▶ [Excerpted text]
|---|

Ruben said he wanted to remind everybody that budget time would be here before long. He emphasized that last year the county had 13 percent cuts to levies across the board and to most of the county departments. He also pointed out that this year's budget began by using a 7 percent reserve fund "to come to a zero balance budget for this year."

If figures would remain the same, Ruben cautioned, the next budget would have the same 20 percent -- the 13 percent cut and the 7 percent reserve combined -- for next year.


During last week's board-of-whole meeting, an executive session was called to hear from Jonathan Wright of the Logan County state's attorney office concerning costs of pending court cases. Logan County has some significantly large cases pending. Had the capital punishment not been rolled back by Gov. Pat Quinn, some of these cases would qualify for the capital litigation fund.

Ruben said that taking a median figure of the anticipated court case costs that Wright presented, the budget would require another 7 percent.

The 7 percent reserve that is no longer there and the 7 percent needed for court cases would create an additional 14 percent that would need to be added to the 13 percent.

"So we would be 27 percent lower than where we were two years ago," he said.

|---|

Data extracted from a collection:
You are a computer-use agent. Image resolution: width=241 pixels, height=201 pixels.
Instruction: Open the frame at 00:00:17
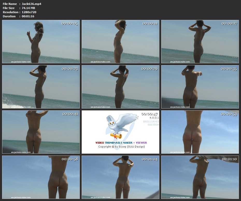pyautogui.click(x=200, y=42)
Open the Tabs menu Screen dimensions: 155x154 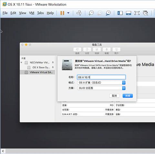coord(40,13)
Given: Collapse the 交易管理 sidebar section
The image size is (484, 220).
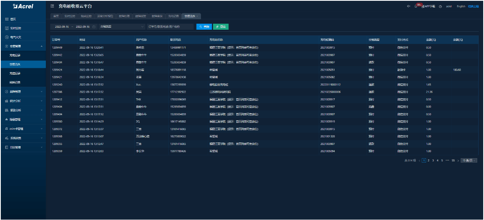Looking at the screenshot, I should pyautogui.click(x=41, y=46).
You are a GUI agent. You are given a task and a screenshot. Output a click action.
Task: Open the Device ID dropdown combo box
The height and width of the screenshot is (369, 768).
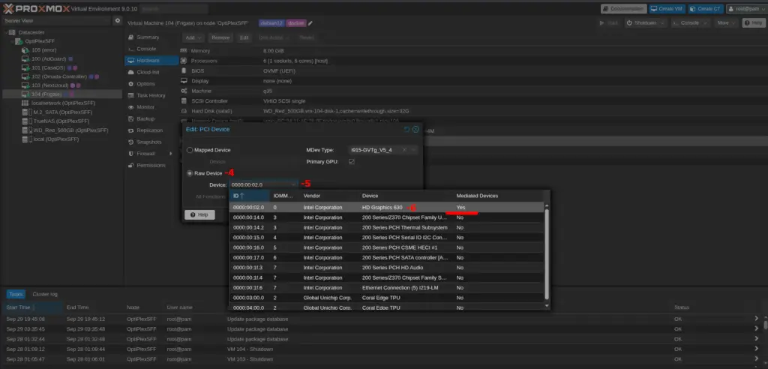pyautogui.click(x=293, y=185)
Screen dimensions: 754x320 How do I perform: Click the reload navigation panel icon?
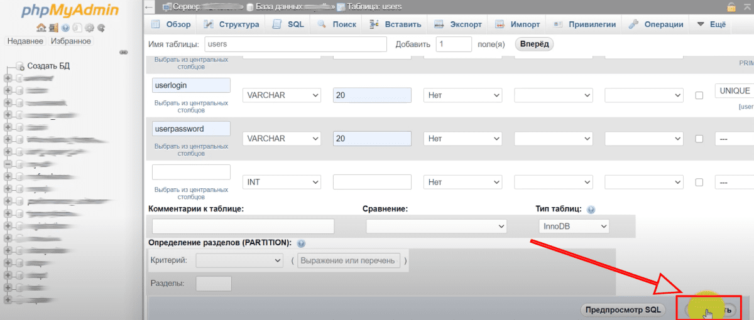point(101,28)
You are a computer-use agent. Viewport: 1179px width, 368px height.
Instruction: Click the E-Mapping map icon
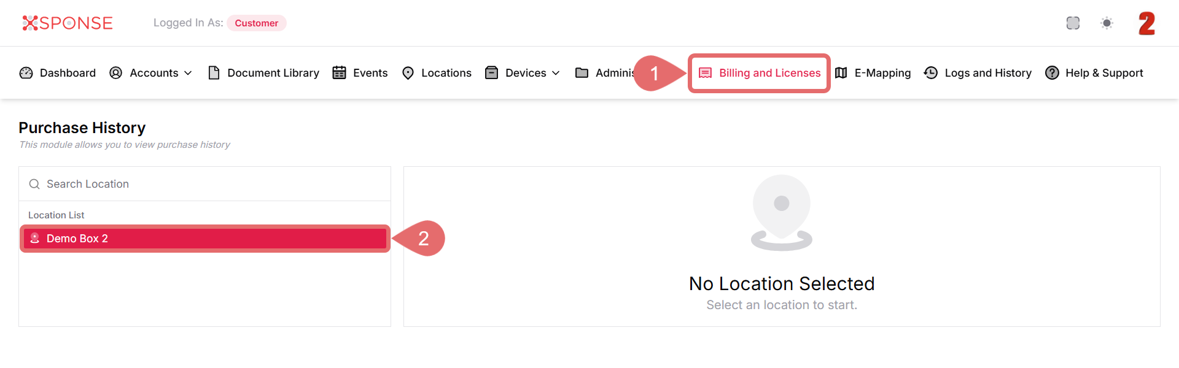(841, 73)
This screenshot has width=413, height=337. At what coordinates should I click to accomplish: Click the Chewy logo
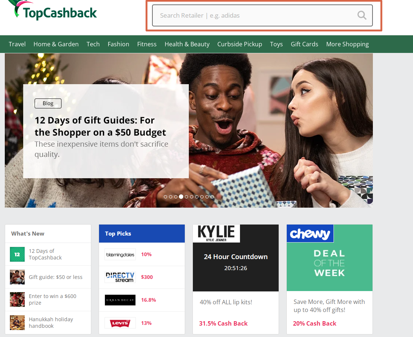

|---|

▶ [Your tasks]
[1] According to the county budget excerpt, how much were levies and most county departments cut last year?
[2] Write out the county budget excerpt from "Ruben said he" to "for next year.".
[3] How would you carry the county budget excerpt forward from its final line?
You won't need the material for anything here.

▶ [Written answers]
[1] 13 percent across the board

[2]
Ruben said he wanted to remind everybody that budget time would be here before long. He emphasized that last year the county had 13 percent cuts to levies across the board and to most of the county departments. He also pointed out that this year's budget began by using a 7 percent reserve fund "to come to a zero balance budget for this year."

If figures would remain the same, Ruben cautioned, the next budget would have the same 20 percent -- the 13 percent cut and the 7 percent reserve combined -- for next year.

[3]
Projecting to budget time, that would mean a 27 percent cut from levies and departments in next year's budget.

"That's a pretty bleak outlook," Ruben said. He added, "I just want you all to realize that every dollar we don't spend this year is one that we don't not have to budget for next year."

In one of the biggest annual costs for the county, the board voted last month to stay with Health Alliance and continue to offer county employees the POS-C plan. High claims resulted in a 12 percent increase in that plan. As a result the county decided to split the cost of the increase. The county would pay $415 and the employee $23 per month under the new insurance contract that begins May 1.

Employees would still have the option to take another plan, such as the PPO-1000 higher deductible, with the county still paying $415 and the employee paying the difference.

Finance chairman Chuck Ruben said the insurance would cost the county $89,000 more for this fiscal year.

This month, AFSCME Council 31 representative Christopher Hoosier spoke to the board on behalf of Local 1277, which represents Logan County Department of Public Health employees.

Hoosier said the average health department salary is under $25,000 a year. Some of the employees there have been under optional health insurance programs.

"Right now they are faced with unsustainable health care cost increases," he said.

He began comparing old rates with new rates:

The PPO rate with a $1,000 per year deductible will increase from $107 per month to $432 per month, creating a 305 percent cost increase to employees. That is a change from $1,284 a year to $5,184 a year.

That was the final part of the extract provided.